### Exercise data

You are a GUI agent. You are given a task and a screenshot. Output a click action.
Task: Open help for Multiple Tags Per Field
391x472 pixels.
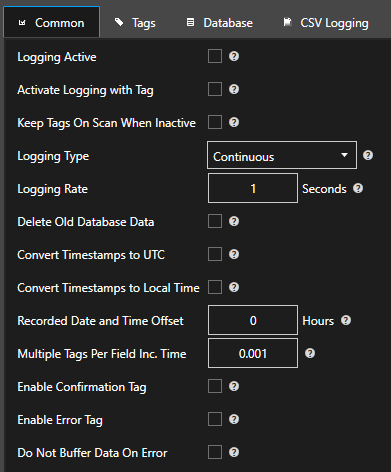pos(310,353)
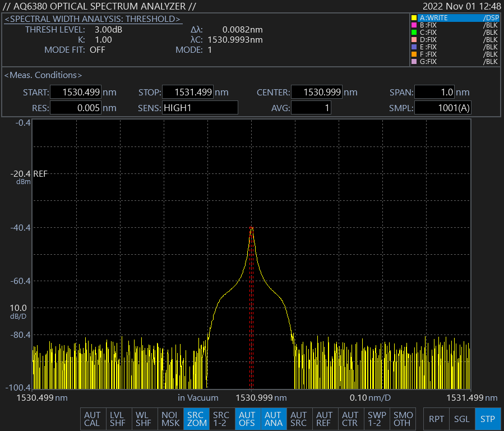Run a single sweep with SGL
Screen dimensions: 504x431
tap(462, 419)
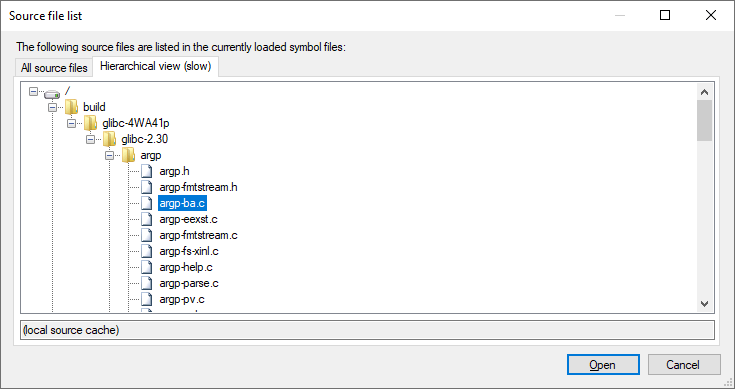This screenshot has height=389, width=735.
Task: Cancel the source file dialog
Action: point(684,365)
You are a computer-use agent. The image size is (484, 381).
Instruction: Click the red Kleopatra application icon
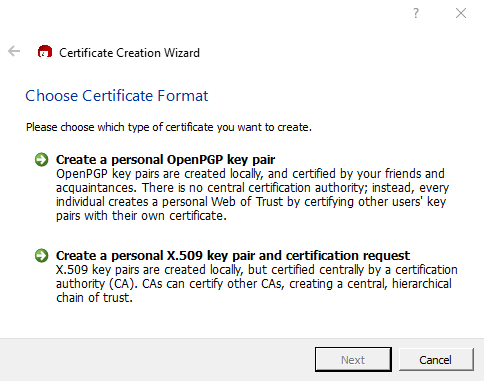[x=45, y=52]
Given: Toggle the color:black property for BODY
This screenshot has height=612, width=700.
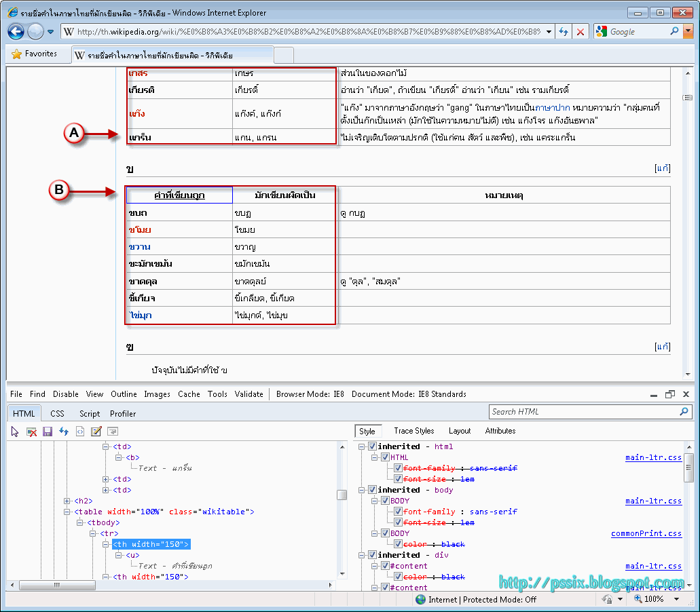Looking at the screenshot, I should point(399,544).
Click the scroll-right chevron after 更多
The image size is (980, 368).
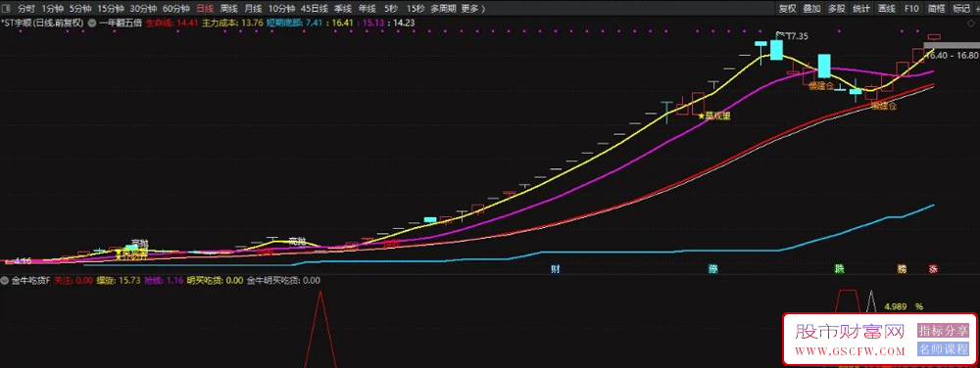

######

■ Work required
In the data, the line that contains "Click the scroll-right chevron after 更多" begins the part to write out; restate it and each line after it word for word through the end, with no pictures.

■ Response to this exercise
Click the scroll-right chevron after 更多
The image size is (980, 368).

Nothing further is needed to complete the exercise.